WORK INSTRUCTIONS >> Pick out each line with the word "this" from the material that follows.

DATA SHOWN >>
Start of Block
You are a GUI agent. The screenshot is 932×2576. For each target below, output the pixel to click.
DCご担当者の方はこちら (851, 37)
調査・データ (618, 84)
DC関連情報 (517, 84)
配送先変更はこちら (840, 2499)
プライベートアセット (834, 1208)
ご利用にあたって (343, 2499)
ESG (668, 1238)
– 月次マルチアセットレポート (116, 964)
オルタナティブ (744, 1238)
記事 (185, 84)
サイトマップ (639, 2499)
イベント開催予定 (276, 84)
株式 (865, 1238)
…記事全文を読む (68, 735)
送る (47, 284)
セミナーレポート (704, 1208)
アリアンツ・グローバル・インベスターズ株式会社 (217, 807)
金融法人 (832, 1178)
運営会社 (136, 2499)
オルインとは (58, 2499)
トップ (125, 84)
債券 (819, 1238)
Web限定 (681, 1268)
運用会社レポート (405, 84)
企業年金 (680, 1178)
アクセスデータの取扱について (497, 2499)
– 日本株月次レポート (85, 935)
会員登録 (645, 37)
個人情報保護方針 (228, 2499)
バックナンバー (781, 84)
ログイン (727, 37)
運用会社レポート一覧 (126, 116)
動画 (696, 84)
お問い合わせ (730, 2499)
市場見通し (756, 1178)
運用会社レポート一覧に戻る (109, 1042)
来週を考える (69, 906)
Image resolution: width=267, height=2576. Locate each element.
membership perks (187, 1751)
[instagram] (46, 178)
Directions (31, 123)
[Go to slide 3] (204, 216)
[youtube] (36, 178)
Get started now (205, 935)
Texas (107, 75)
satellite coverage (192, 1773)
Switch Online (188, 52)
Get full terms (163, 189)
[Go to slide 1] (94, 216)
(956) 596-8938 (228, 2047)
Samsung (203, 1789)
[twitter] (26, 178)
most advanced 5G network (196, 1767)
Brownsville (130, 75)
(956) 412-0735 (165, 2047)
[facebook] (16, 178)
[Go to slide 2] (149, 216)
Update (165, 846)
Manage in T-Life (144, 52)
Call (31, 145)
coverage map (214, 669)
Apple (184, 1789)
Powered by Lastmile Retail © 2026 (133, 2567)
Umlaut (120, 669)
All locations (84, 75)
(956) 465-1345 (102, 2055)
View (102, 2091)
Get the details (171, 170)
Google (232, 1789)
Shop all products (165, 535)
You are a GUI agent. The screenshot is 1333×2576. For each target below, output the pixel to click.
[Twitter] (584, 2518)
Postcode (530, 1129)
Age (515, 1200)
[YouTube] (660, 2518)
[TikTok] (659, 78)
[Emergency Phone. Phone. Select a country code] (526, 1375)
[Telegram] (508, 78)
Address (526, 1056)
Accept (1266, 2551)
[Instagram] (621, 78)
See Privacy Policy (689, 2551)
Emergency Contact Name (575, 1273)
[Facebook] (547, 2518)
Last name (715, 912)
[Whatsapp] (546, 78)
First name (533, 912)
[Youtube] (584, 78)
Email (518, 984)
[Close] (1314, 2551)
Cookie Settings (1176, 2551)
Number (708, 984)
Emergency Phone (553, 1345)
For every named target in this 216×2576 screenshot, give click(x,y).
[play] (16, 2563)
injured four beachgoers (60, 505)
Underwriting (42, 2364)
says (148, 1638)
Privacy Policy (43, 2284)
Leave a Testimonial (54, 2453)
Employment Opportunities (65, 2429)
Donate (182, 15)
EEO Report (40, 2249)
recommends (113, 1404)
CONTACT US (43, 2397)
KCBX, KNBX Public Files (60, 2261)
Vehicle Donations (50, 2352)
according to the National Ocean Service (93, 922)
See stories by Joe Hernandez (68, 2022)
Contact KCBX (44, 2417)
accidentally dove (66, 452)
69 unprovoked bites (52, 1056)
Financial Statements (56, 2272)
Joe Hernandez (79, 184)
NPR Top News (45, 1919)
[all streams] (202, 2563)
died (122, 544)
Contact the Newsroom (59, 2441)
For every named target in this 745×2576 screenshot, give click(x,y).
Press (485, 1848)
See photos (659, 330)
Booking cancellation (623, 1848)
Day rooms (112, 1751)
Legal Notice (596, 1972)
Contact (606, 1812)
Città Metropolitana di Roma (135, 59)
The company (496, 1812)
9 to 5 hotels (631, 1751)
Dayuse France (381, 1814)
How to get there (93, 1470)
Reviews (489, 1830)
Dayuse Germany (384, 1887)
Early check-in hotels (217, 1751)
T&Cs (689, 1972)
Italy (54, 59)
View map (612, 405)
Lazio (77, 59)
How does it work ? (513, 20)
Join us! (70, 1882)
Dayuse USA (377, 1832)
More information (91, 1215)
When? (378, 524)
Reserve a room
End of Block
EXERCISE SOLUTION >>
For every named target in this 216×2576 screenshot, give click(x,y).
For every named target in this 745×2576 screenshot, give click(x,y).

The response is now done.